Other contributing factors could be expenses related to MD Anderson’s large workforce, which dwarfs many of the other hospitals on the list, and its comparatively longer length of stay, which in some cases can reduce the margin from any single DRG payment if the associated costs of treatment are higher than anticipated.
Texas Children’s Hospital, which ranks second, also had a negative operating margin, but different factors could be at inpatient care comprises a much greater share of total revenue at Texas Children’s, the hospital has an unfavorable payor mix compared to most others on the list, with Medicaid representing nearly 20 percent of its reimbursements.
The Texas Hospital Association recently reported that the state Medicaid program covers an average of 58 percent of an inpatient episode’s cost, while reaching 72 percent for outpatient care. With less revenue per service, hospitals with high Medicaid exposure can often struggle to make a profit. Inversely, hospitals that treated a higher share of patients with private insurance tended to have better margins. The Woman’s Hospital of Texas, which had the highest operating margin of the 25 hospitals listed in 2016, also had the highest rate of private payors, at 92.7%, compared to the list median of about 65%. Higher operating margins were also associated with hospitals classified as forprofit entities.

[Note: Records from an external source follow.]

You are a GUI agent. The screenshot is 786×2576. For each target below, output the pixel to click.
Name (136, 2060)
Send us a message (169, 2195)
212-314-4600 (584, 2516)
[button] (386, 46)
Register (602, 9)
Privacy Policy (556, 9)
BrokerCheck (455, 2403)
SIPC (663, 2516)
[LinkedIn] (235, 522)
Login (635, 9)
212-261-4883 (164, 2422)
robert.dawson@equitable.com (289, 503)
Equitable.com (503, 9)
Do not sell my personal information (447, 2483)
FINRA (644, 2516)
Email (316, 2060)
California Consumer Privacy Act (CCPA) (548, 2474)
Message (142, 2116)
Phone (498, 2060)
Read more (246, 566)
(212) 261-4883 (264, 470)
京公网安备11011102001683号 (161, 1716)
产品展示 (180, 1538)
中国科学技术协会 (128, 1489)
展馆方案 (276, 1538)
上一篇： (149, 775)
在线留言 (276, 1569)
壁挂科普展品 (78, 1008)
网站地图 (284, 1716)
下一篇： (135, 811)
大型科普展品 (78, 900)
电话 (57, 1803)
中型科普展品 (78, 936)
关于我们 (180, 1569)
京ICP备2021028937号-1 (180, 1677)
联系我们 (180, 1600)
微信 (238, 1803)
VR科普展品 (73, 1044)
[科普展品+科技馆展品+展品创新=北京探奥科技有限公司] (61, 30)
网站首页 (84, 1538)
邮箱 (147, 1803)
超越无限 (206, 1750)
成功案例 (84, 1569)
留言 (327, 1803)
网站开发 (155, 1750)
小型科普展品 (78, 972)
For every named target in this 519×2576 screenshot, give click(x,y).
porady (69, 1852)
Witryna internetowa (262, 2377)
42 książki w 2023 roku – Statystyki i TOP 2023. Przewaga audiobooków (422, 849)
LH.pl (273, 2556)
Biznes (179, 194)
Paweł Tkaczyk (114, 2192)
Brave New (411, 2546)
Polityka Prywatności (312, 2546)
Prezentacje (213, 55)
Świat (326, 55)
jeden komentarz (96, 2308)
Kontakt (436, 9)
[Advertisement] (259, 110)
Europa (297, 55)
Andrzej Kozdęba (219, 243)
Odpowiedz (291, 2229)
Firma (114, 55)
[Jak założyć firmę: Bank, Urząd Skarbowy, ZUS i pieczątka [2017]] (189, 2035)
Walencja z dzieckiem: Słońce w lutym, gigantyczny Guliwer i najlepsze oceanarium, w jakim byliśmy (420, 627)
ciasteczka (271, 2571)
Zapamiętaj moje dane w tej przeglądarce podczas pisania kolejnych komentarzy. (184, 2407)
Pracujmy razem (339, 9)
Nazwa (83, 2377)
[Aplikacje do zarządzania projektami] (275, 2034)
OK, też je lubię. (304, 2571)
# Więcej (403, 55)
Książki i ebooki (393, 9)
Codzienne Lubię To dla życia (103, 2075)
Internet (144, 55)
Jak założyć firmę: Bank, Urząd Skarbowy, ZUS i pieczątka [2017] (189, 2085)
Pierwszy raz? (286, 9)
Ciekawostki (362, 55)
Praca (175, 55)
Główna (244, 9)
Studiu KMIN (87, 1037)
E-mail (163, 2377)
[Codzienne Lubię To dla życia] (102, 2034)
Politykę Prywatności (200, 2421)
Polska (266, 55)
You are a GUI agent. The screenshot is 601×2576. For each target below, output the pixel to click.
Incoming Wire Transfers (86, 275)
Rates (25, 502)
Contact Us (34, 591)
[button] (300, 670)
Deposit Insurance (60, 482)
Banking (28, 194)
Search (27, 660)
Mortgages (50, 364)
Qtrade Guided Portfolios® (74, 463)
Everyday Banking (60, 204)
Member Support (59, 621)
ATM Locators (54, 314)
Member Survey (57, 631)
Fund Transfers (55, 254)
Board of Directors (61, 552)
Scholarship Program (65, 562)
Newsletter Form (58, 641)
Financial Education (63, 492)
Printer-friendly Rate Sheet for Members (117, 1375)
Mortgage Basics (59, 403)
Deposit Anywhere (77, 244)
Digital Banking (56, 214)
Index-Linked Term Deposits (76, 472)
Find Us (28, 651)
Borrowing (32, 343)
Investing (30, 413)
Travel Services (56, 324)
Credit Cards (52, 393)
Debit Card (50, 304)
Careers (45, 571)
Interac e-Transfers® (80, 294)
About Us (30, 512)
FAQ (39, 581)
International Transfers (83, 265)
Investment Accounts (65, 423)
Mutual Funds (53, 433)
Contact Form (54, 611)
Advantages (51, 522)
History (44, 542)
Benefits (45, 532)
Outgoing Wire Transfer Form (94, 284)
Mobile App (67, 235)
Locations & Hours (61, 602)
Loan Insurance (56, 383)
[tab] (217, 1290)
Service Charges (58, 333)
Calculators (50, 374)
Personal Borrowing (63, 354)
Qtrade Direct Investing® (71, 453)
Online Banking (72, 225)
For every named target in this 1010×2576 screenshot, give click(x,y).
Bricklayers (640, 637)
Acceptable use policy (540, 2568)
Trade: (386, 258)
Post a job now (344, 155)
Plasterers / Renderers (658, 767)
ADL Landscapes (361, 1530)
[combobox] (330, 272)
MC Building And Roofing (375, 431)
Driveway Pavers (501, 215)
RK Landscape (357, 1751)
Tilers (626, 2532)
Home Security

While researchers have extensively studied the differences in management structure, clinical operations, and organizational purpose among nonprofit and proprietary hospitals, the data in the list show a few basic characteristics that may explain some hospitals’ higher profits. Of the 25 hospitals shown, nine are for-profit, 13 are nonprofit, and three are government owned. For-profit hospitals have the highest median inpatient revenue component and a slightly higher median private payor mix. They also have a median Medicaid mix of 6.8%, compared to 8.7% at nonprofit and government-owned facilities.
Together, the characteristics could explain how for-profit hospitals had a median operating margin of 6.6%, compared to 5.6% at all other institutions on the list.